Requirement>
Continue the text on prostate biopsy complications from the point where it ends.

Excerpted text>
__________________________________________________

Even if my father takes antibiotics beforehand, could he develop a serious infection when he has a prostate biopsy? Are there other possible complications we should be on the lookout for?
Internist Harvey B. Simon, M.D., editor of the monthly newsletter Harvard Men’s Health Watch responds:
It’s not likely that your father will develop an infection following his prostate biopsy. Most doctors recommend a cleansing enema beforehand and prescribe antibiotics — usually either ciprofloxacin (Cipro) or levofloxacin (Levaquin) — to minimize the risk. These drugs belong to a class of medications called fluoroquinolones. Drugs with tongue-twisting names like gemifloxacin (Factive), moxifloxacin (Avelox), norfloxacin (Noroxin), and ofloxacin (Floxin) fall into this class, too.
Unfortunately, about 2.5% to 3% of men who take fluoroquinolones still develop serious urinary tract infections or bacterial prostatitis within a week of their biopsies. This can happen if the infection-causing bacteria are resistant to the antibiotic that was prescribed. If your father develops a fever, chills, muscle aches, an urgent need to urinate, or frequent or burning urination, be sure he gets medical attention promptly. He may need to receive another antibiotic to halt the infection, and delaying treatment can have serious consequences.

__________________________________________________

Listed records>

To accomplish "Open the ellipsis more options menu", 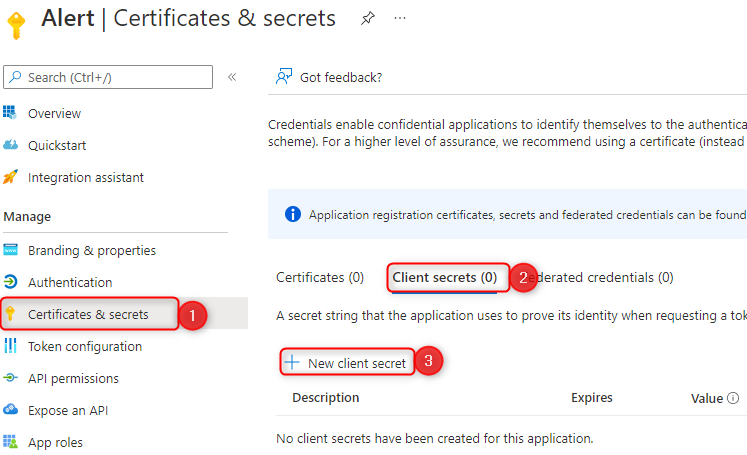I will [400, 19].
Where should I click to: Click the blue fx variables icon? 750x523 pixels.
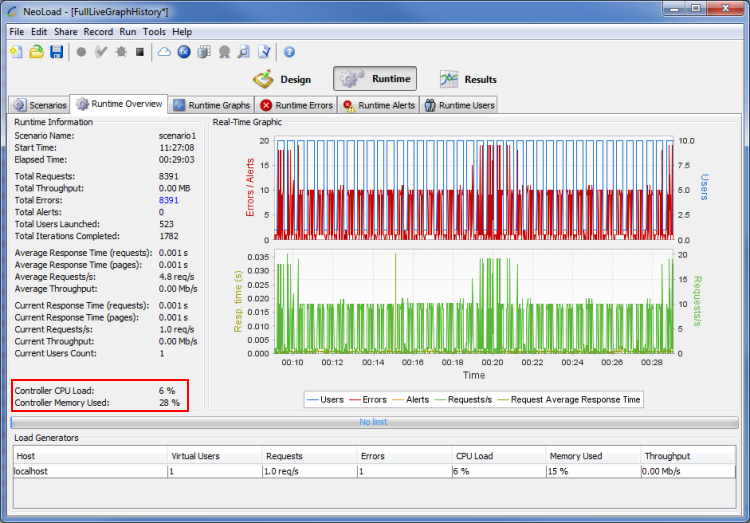(184, 52)
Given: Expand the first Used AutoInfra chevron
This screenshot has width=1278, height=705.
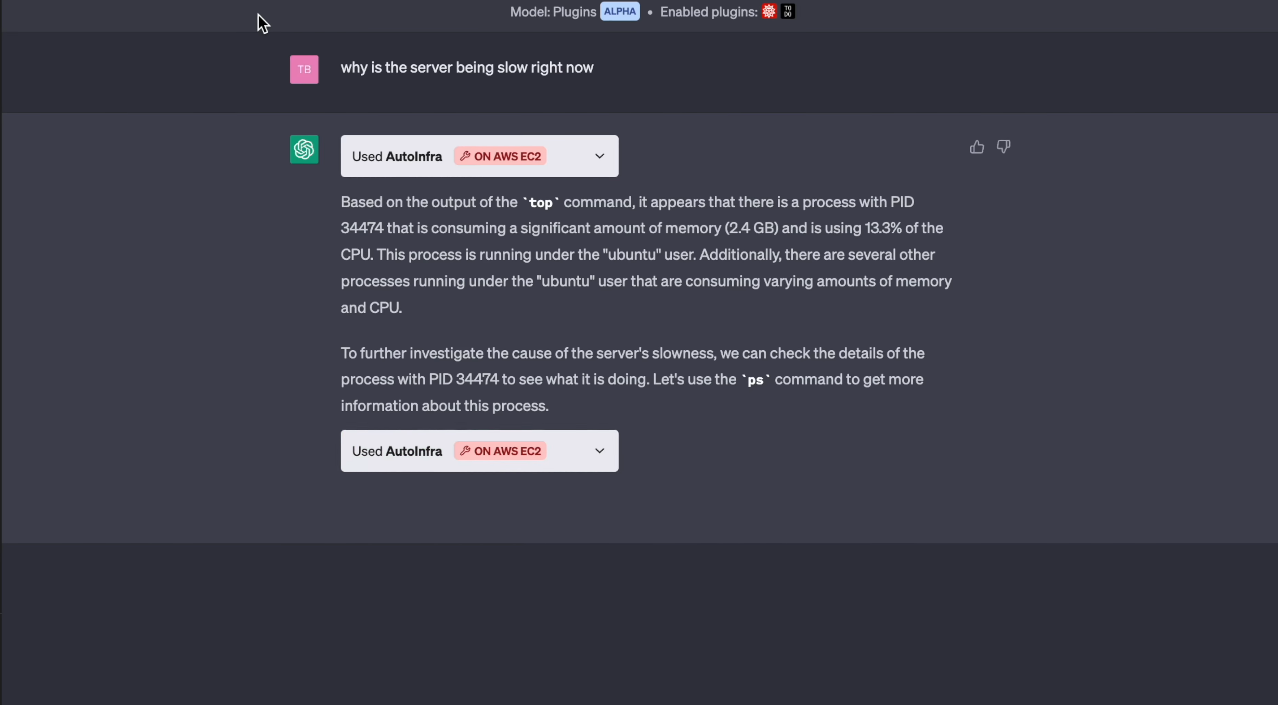Looking at the screenshot, I should click(600, 156).
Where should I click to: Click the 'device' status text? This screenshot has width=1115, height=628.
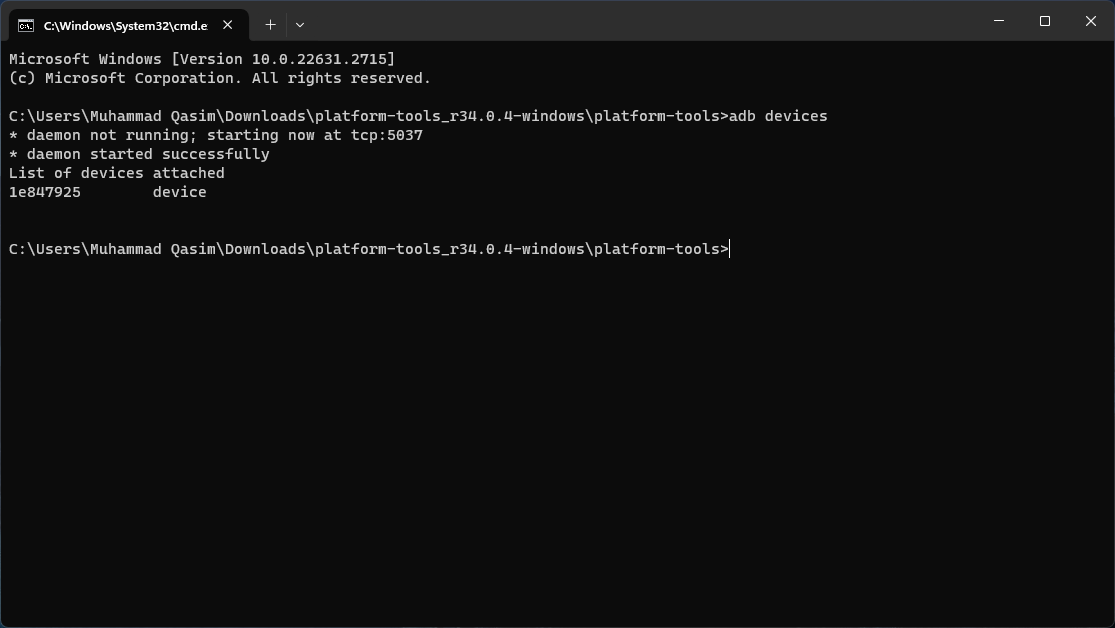click(179, 192)
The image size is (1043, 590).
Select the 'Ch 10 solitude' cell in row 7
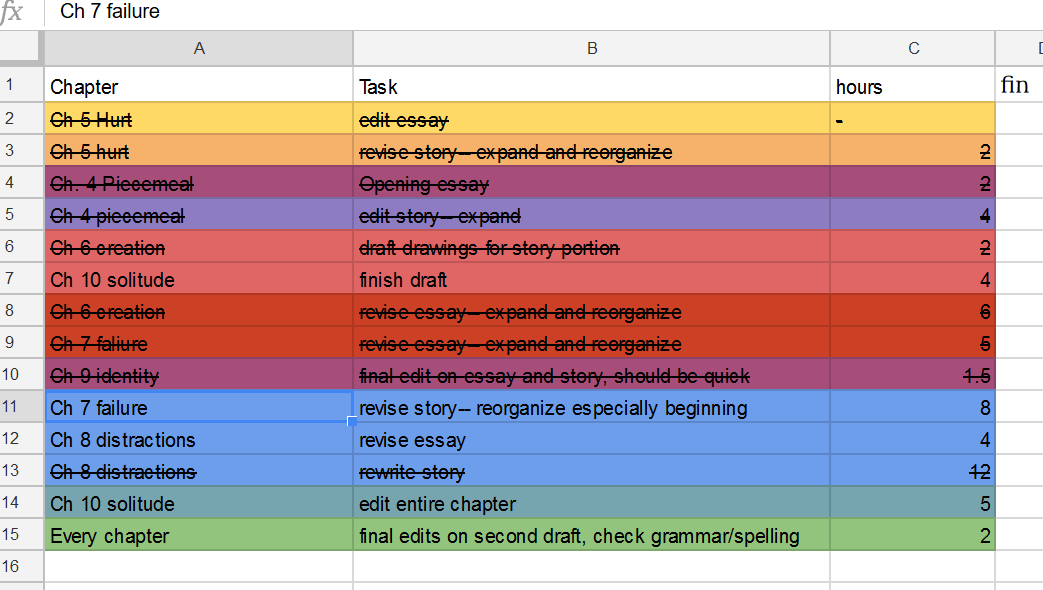pyautogui.click(x=199, y=280)
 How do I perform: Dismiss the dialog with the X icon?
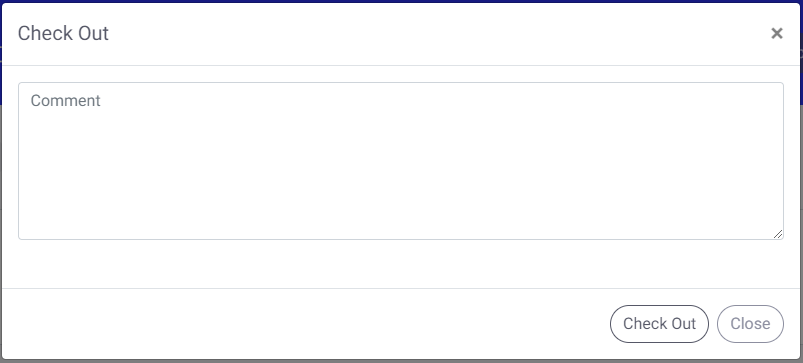click(776, 33)

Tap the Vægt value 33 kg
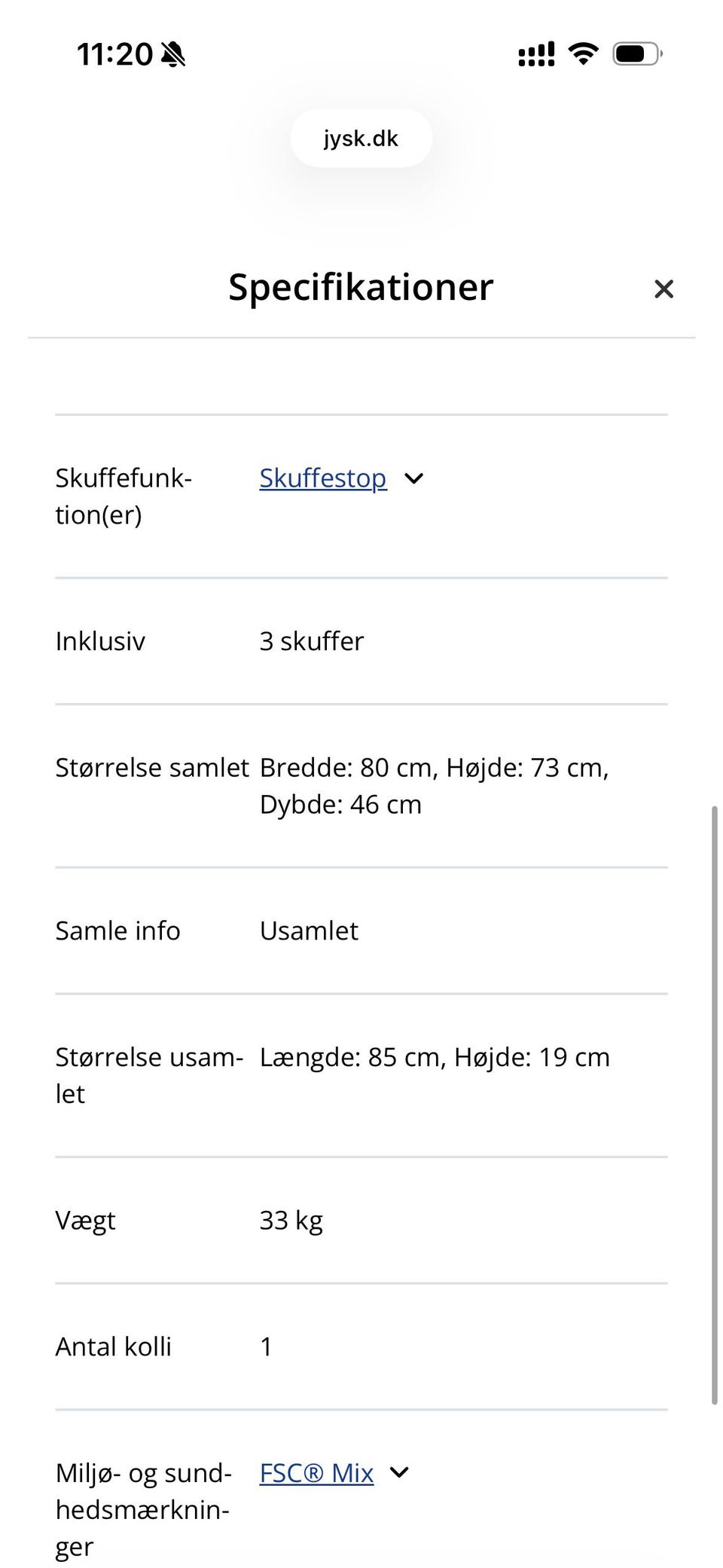pyautogui.click(x=290, y=1220)
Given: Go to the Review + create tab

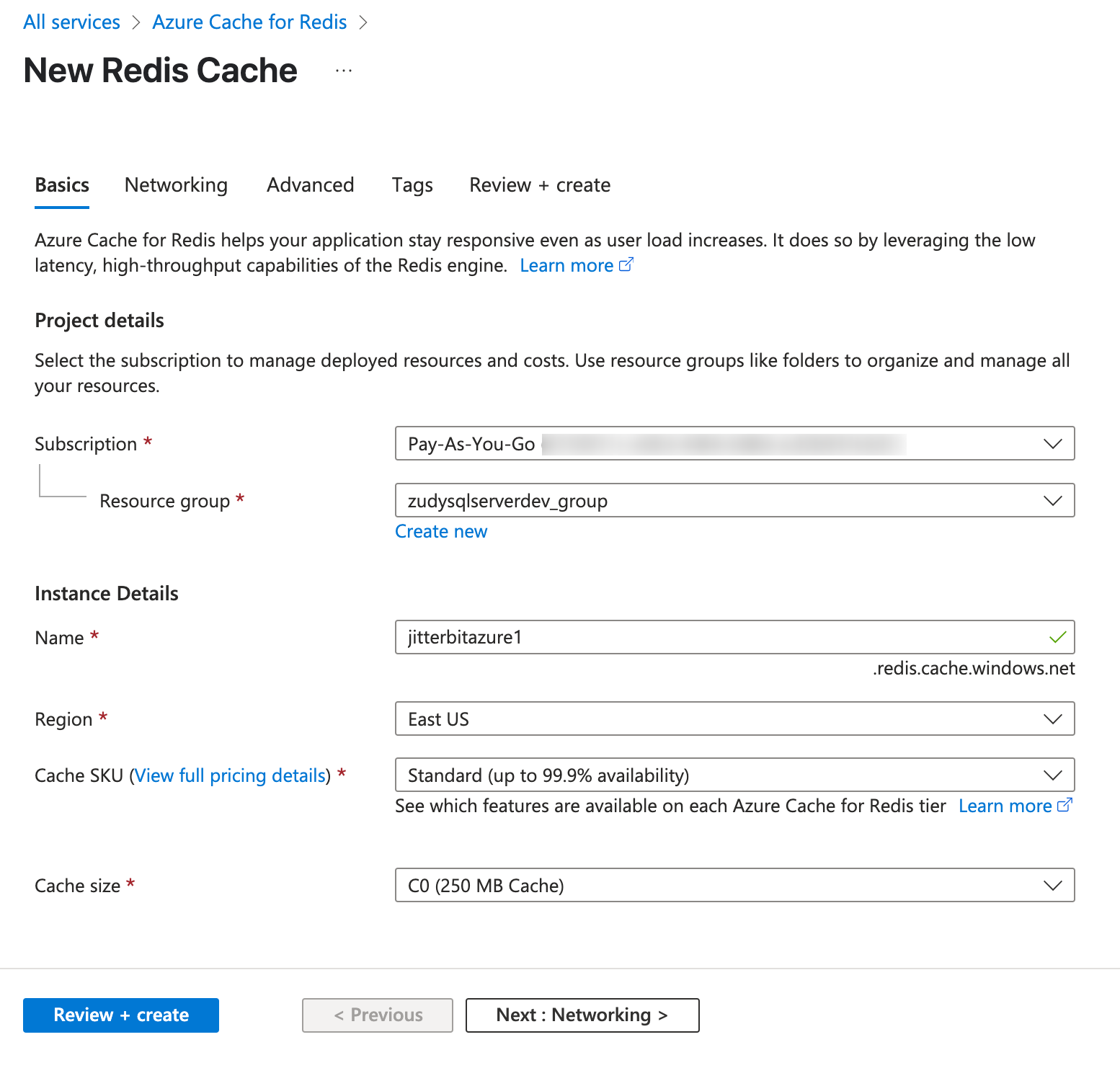Looking at the screenshot, I should pos(540,185).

__________________________________________________

Response for this exercise>
Although fluoroquinolones are effective in treating a variety of bacterial infections, they can raise the risk of tendinitis and tears in the Achilles’ tendon at the back of the ankle and, less often, in other tendons. (Tendons connect muscles to joints.) According to the FDA, the chance of having tendon problems increases in people who are over age 60, are taking steroids, or are organ transplant recipients. Other possible side effects from these popular and effective drugs include allergic reactions, headaches, nausea, and diarrhea.
Admittedly, these complications sound worrying, but keep in mind that most men never experience them. If an infection does develop, with treatment most men feel back to normal within a few days; without it, the reverse is true.